Verdes y ocres se combinan en múltiples colores. El olor a humedad inunda el
ambiente con una paz inconmensurable. Sobre las piedras una alfombra de musgo
calienta las sombras del bosque. Los tejos de piedras generan pequeños senderos
que desaparecen por doquier como un regalo sembrado al azar. Ramas secas
durmiendo en su lecho eterno tapando con delicadeza las finas hierbas que
ansían absorber cualquier rayo de sol que les empuje a la vida. Los insectos
revolotean entre la maleza agreste cantando en silencio las voces de los
duendes. El encanto se apodera de un ámbito reservado para los tímidos animales
escondidos en su mundo, vigilando a extraños, desbrozando entre las primeras
hojas caídas a su suerte, su alimento preferido.
Allí están las reinas del lugar. Unas
de colores vivos, rojos con pintas blancas, inspirando las casas que se pintan
en los cuentos de enanitos. Otras blancas, inmaculadas, atractivas hasta hacer
caer en el pecado, tentadoras como el mismo diablo que sonríe al débil para que
se abandone en sus brazos. Marrones, oscuras, enormes, atrompetadas,
pedorreras, obesas con estómagos de mullido verde amarillento. Paraguas agrietados,
espesos, sugerentes. Sombreros violetas altivos, solitarios orgullosos por ser
tan únicos. Pequeñas, unidas en dibujos de senderos.
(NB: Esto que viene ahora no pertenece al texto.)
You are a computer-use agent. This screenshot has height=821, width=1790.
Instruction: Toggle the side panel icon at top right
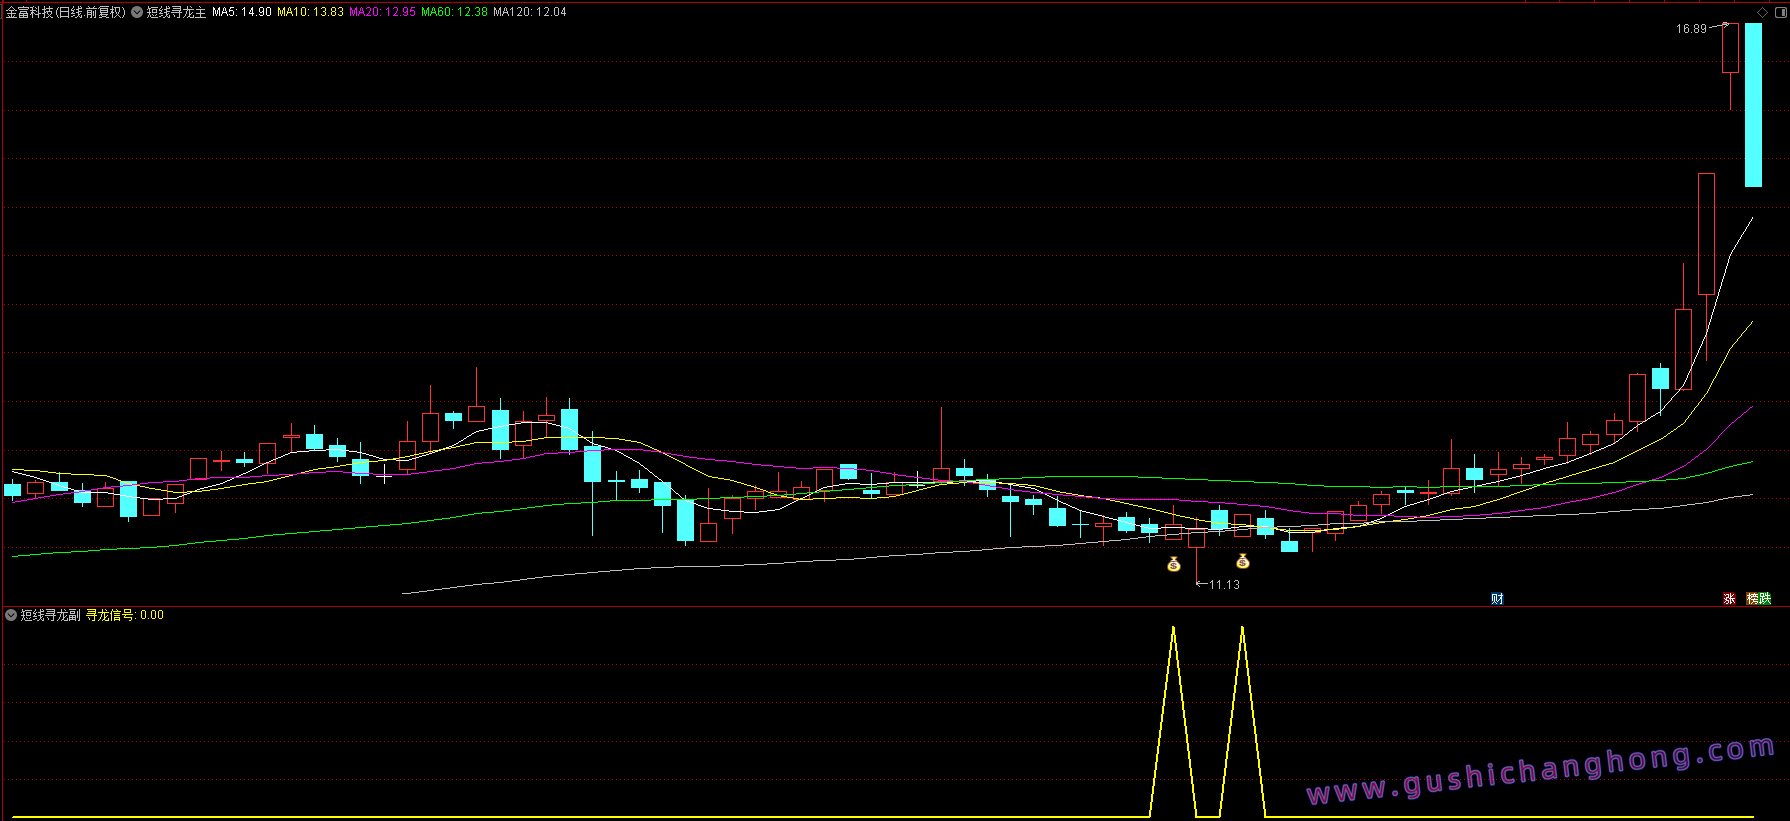[x=1779, y=12]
Tímidas, escondidas bajo las viejas hojas y
todas salpicando esa ladera mágica del
rey monte.
En un
recodo, sin nombre, tras el tronco de un roble anodino emerge la gran buscada,
la que disfrutaban los césares, no sin antes darlas a probar al esclavo para
evitar la mortalidad que producían sus competidoras, aparece el color amarillo
dorado sobre un tronco que soporta un ovoide delicioso, la reina de todas
ellas, la amanita caesarea o yema de huevo. ¡Qué placer!